BAGHDAD — Iraq might be running a budget surplus but that doesn't mean it should spend it, U.S. officials said Tuesday, arguing that the Iraqi government's finances are too fragile for it to pay a greater share of its security costs.

The Obama administration's comments came in response to a new U.S. government study that found that Iraq had a surplus of $52.1 billion at the end of 2009, including $11.8 billion available to be spent.

The study by the Government Accountability Office, the investigative arm of Congress, provided ammunition to lawmakers who've argued that the U.S. shouldn't run up its own budget deficit to bankroll the Pentagon's military training mission in Iraq. The study concluded, "Iraq has the potential to further contribute toward its security needs, even as it addresses other competing priorities."
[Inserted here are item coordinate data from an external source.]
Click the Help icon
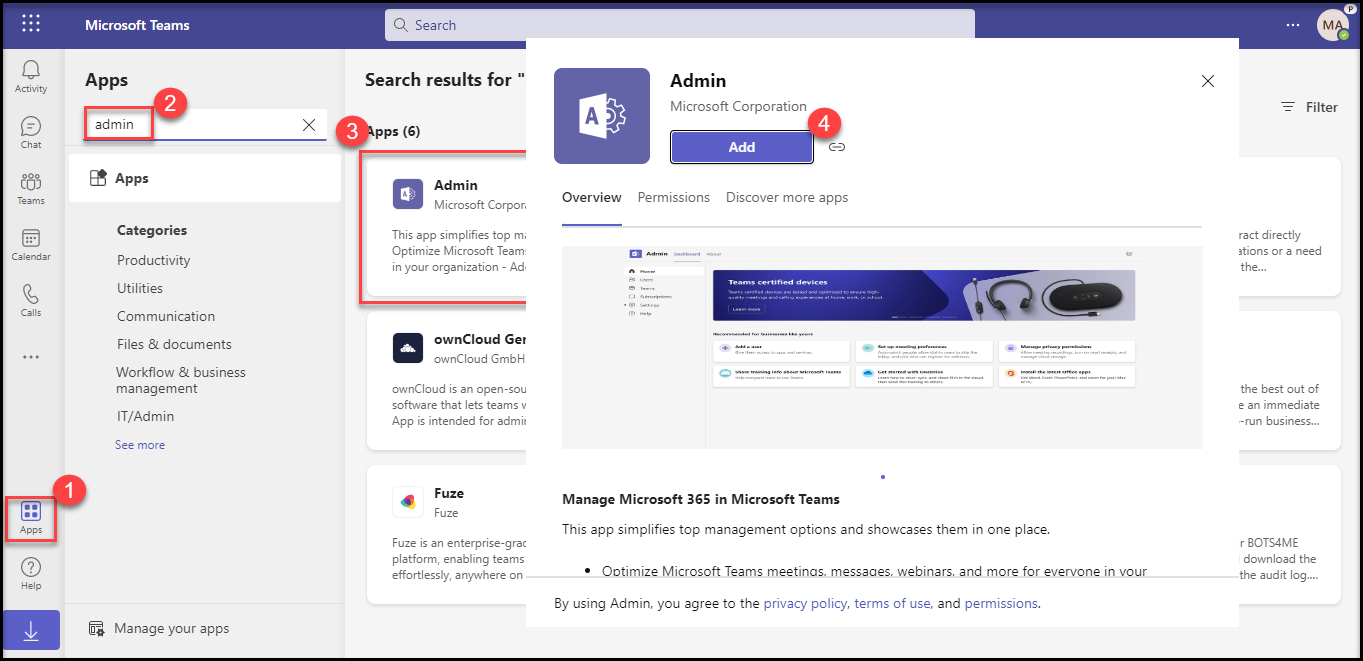This screenshot has height=661, width=1363. pos(31,574)
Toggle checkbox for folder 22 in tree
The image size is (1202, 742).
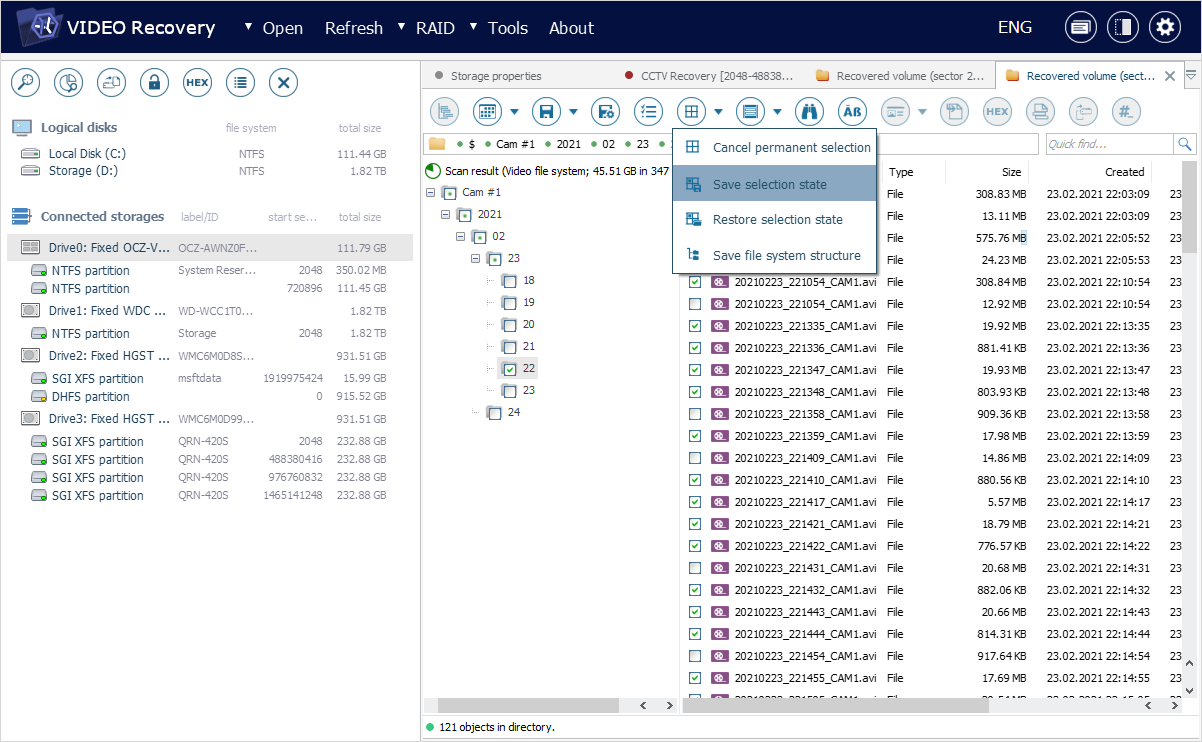point(510,369)
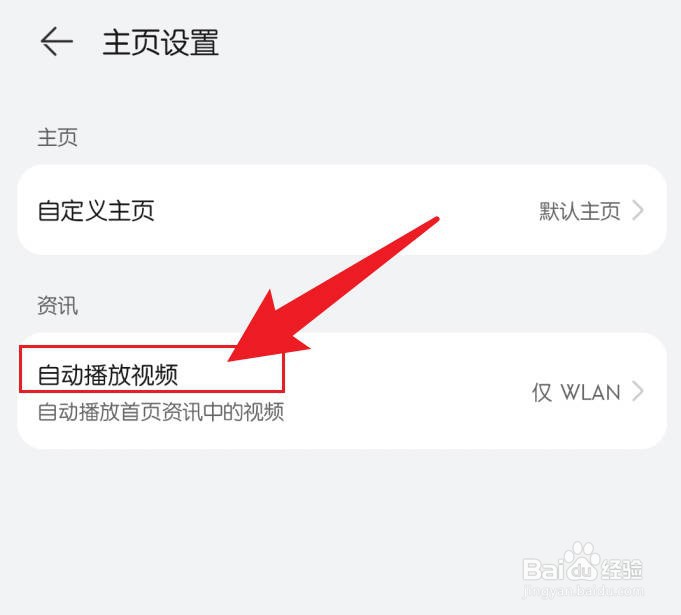The image size is (681, 615).
Task: Click the 默认主页 current value
Action: click(x=579, y=211)
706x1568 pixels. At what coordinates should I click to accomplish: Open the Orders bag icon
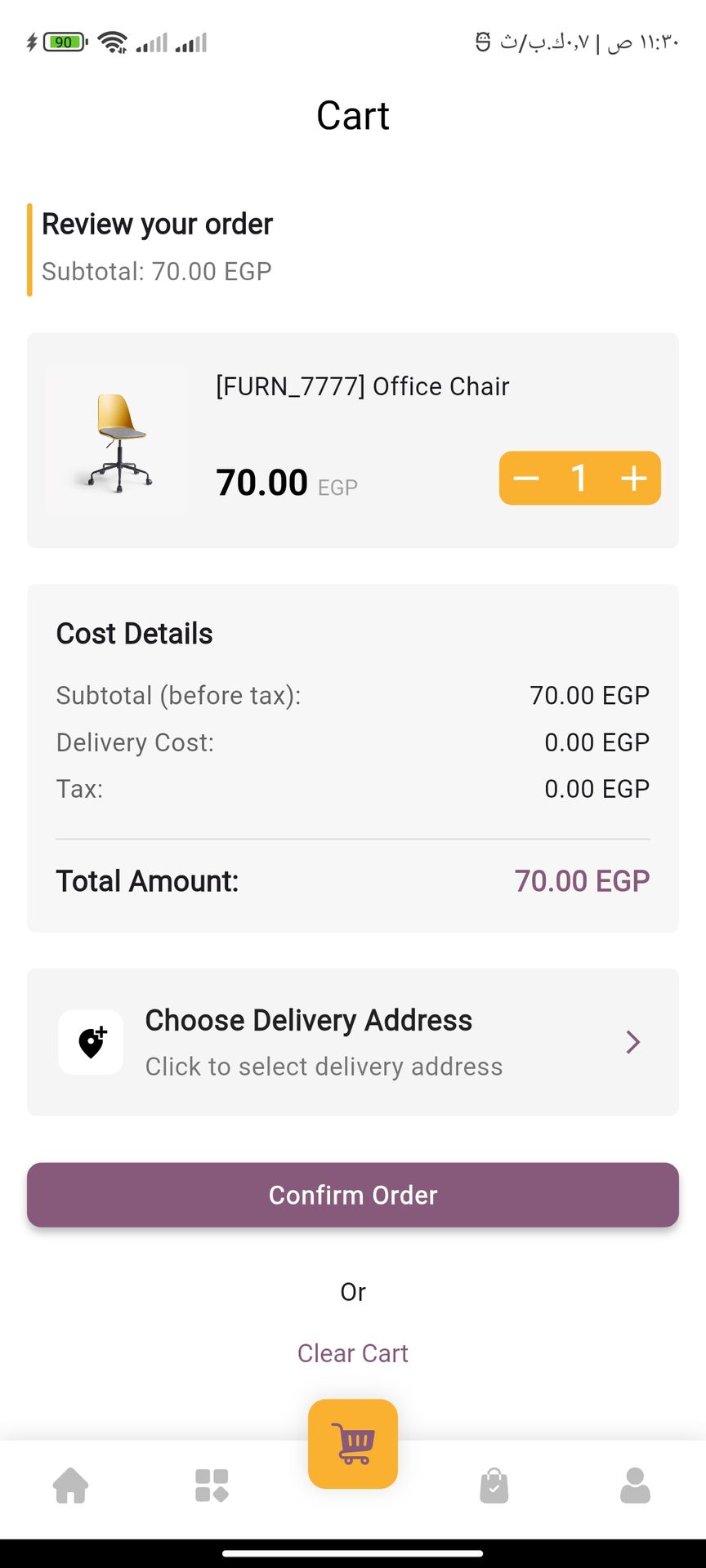pyautogui.click(x=494, y=1486)
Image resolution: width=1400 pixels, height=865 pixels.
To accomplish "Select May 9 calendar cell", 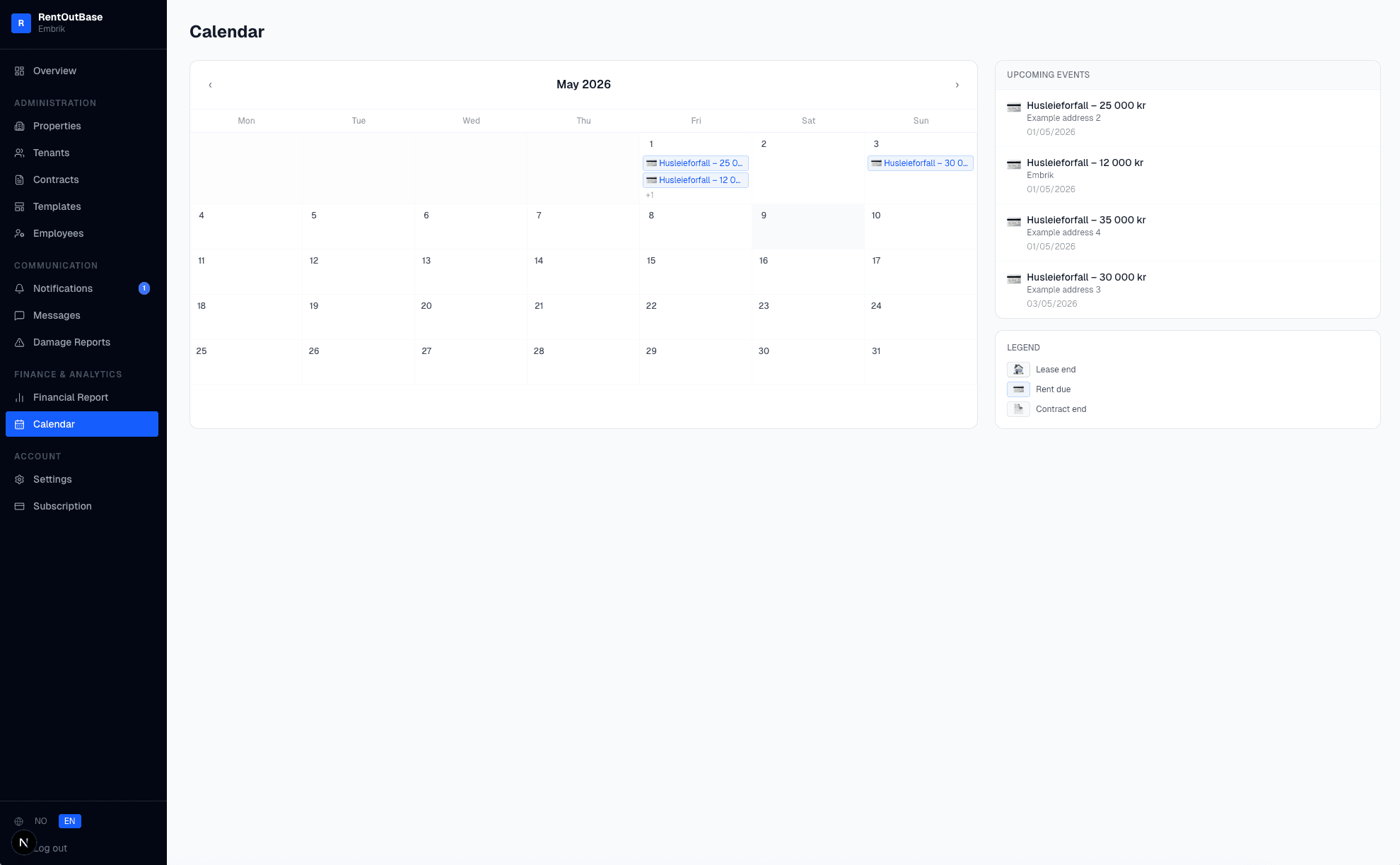I will tap(807, 227).
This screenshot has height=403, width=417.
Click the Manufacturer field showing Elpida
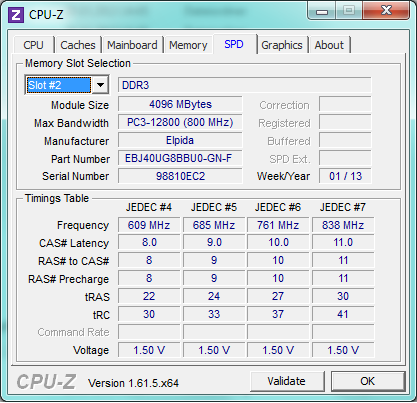pos(180,140)
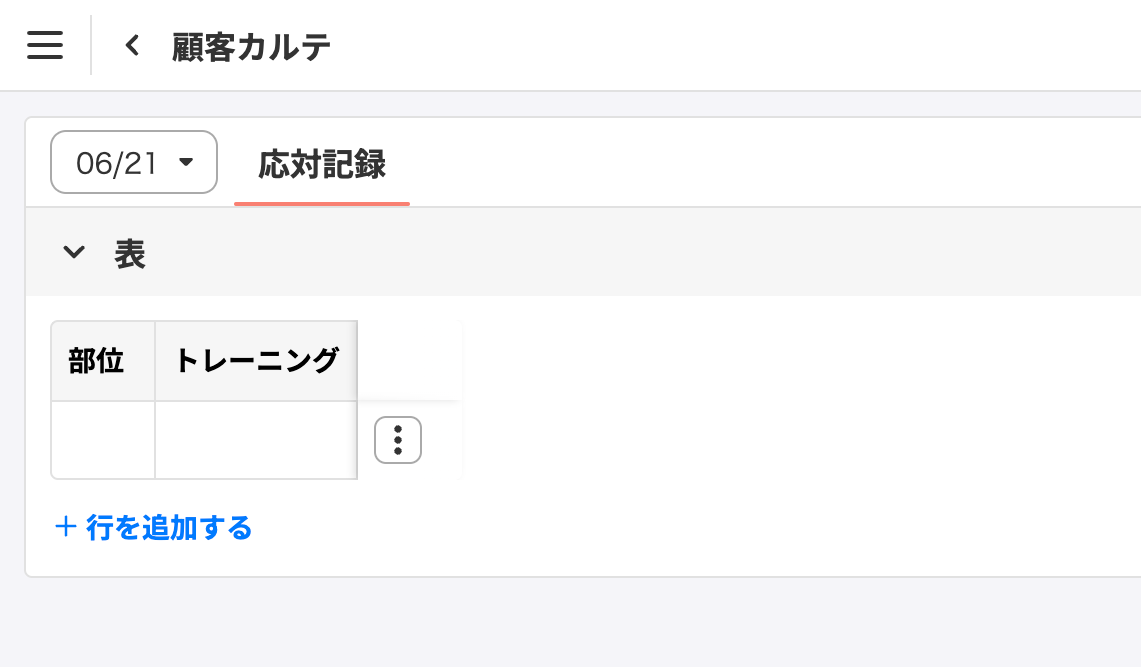Open the row's three-dot options menu
The width and height of the screenshot is (1141, 667).
(x=397, y=440)
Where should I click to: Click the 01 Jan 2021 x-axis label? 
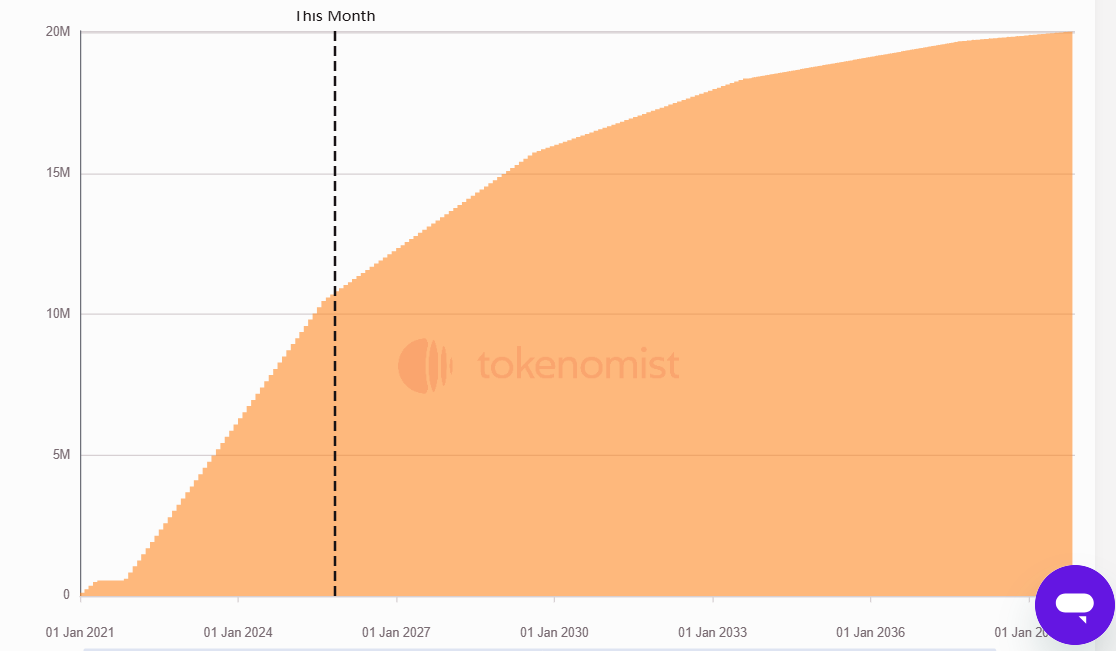80,633
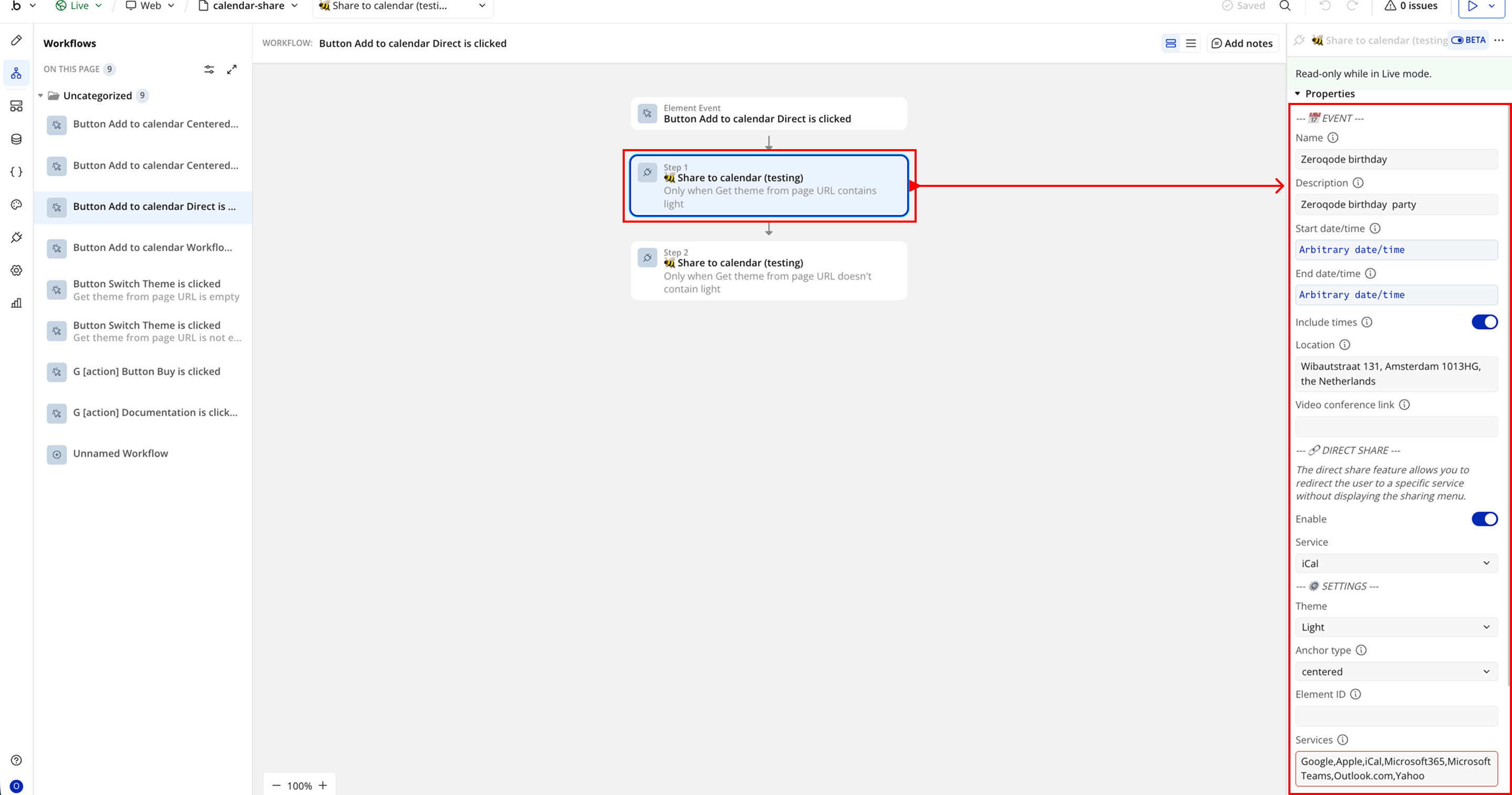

The Obama administration, which has asked Congress to approve $2 billion for training and equipping Iraqi military and police in the 2011 fiscal year, said carrying out the GAO recommendation could put Iraq at financial risk and jeopardize U.S. interests in a country where it's spent, by the report's calculation, $642 billion in military operations since 2003.

U.S. officials in Iraq said that the country's budget — as much as 90 percent of which comes from oil revenues — remains vulnerable to oil price shocks and that its surplus is largely the result of the government being unable to spend as much as it had planned on reconstruction projects.